If you are beginner then would ask you to go through - Getting Started with Azure Data Factory

Let's create a pipeline which will load data from single parquet file to particular table

Create source linked service

To create linked service means creating a connection, Click on Manage tab from the left pane.

On the Linked services page, select +New to create a new linked service.

Search for storage and select Azure data lake storage Gen2 for the Source here i.e., place where parquet files will be kept

linked service for ADLS gen2 with parquet format

Give meaningful name,

select Integration runtime as AutoResolveIntegrationRuntime

Four options are available as authentication method , we select Account Key

You can choose From Azure Subscription and select from the list of available storage accounts, here we are manually giving the url of the storage account and the respective storage account key.
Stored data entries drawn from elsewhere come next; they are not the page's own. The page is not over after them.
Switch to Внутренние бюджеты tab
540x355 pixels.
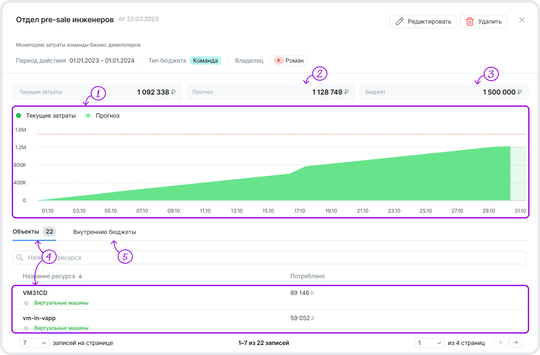point(105,232)
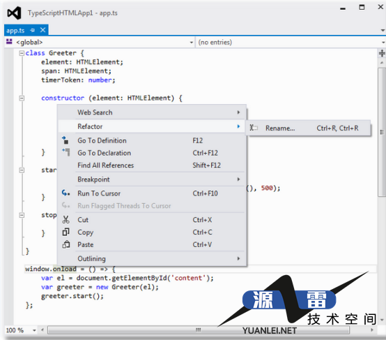
Task: Toggle the pin on app.ts tab
Action: pyautogui.click(x=32, y=30)
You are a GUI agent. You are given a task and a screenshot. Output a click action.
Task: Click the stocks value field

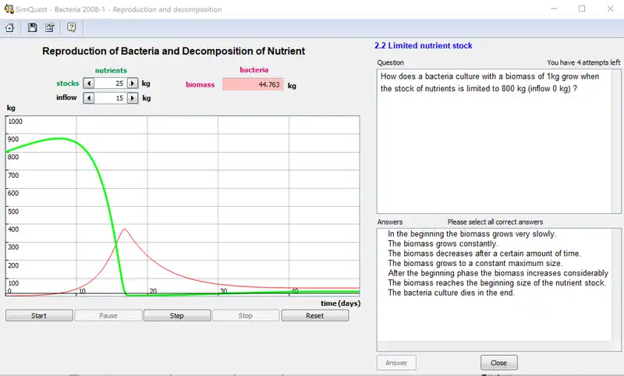(x=110, y=83)
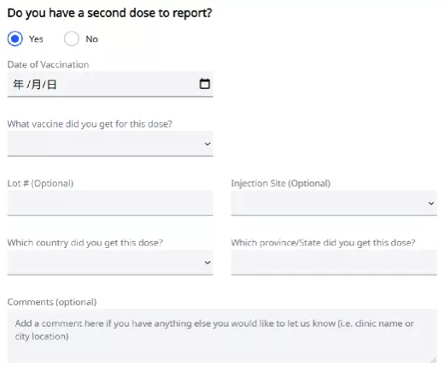This screenshot has width=444, height=367.
Task: Click the Date of Vaccination field
Action: (110, 85)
Note : Alternatively and recommended way is to make use of Key Vault

Create Linked Service for destination

Now, create another linked service, here the destination is SQL database tables, so create a Connection string to this particular database.
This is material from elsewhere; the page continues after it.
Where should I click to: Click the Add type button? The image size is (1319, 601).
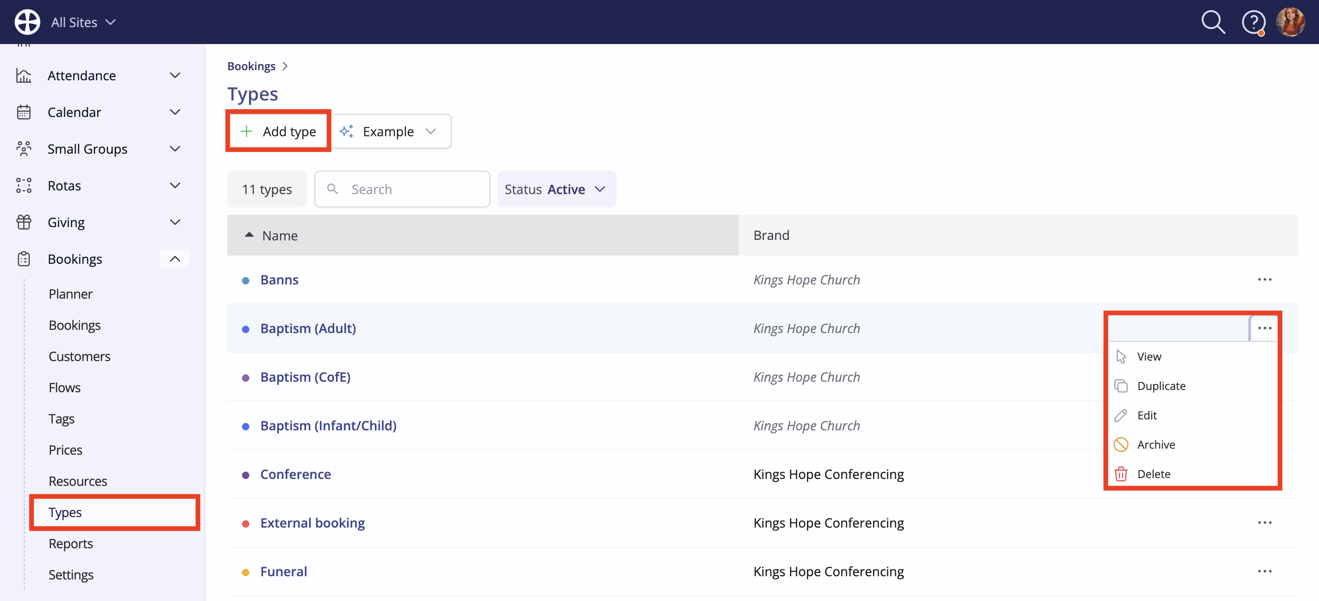[x=279, y=131]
For that you provide the Server address, Database Name and the credential. And finally click on Test Connection to confirm all ok.

Using this linked services, ADF will connect to these services at runtime.

Next is to tell ADF, what form of data to expect.

Two datasets is to be created one for defining structure of data coming from the parquet files (input) and another for SQL table which will be created and data would be loaded into it (output)

Create Dataset - Parquet Files

Select Author tab from the left pane --> select the + (plus) button and then select Dataset.

Search for storage and select ADLS gen2, Parquet as format, give the Name and select the linked service

Provide the file path and save it.

Create Dataset - SQL

Search for SQL and select SQL Server, provide the Name and select the linked service, the one created for connecting to SQL

Provide the Table name and save it.

Create Pipeline to load data in SQL Table from Parquet File

Select the + (plus) button, and then select Pipeline.

Drag and drop Copy Data activity from Activities-->Move & Transform section

In the General panel under Properties, specify Copy data from Parquet to SQL for Name.

Provide the details of source (i.e. ADLS gen 2 folder location) and sink (i.e. which Table to insert data into).

That's it , basic pipeline is ready.

So this pipeline will read data from inputfiles/invoice/Invoice.parquet file and insert into dbo.Invoice_Parquet table.

This is great for single file, what if there are multiple files from which data is to be loaded in SQL table?

You can say, we can use same pipeline - by just replacing the folder path and file names in source settings and table name in sink settings, yes that will work but there will be manual intervention required.

And what if there are hundred's and thousand's of different object's parquet file?

How data can be loaded dynamically in SQL table from parquet files using Azure data factory pipeline?

In order to load data in those dynamically, we will take help of configuration table where we will store the required details.

This configurations can be referred at runtime by Pipeline with the help of LookUp activity, the output of this activity can be used to dynamically provide the settings value (through the parameters - which we will add in the datasets) , thus no hardcoding required in the pipeline.

So same pipeline can be used for all the requirement where data is to be loaded in SQL table, just an entry in the configuration table is required.

Let's see below, how to do it...

Steps in creating pipeline - Load data in SQL Table dynamically from multiple different parquet files

We will use same Linked services and Datasets created above with or without some modification

Modify Source and Destination Linked Service

No changes required

Modify Source Dataset

We will remove hardcoded folder name and filePath (no static data).

And add parameters to dataset

container

folder

filepath

this will help us in achieving the dynamic selections of the parquet files.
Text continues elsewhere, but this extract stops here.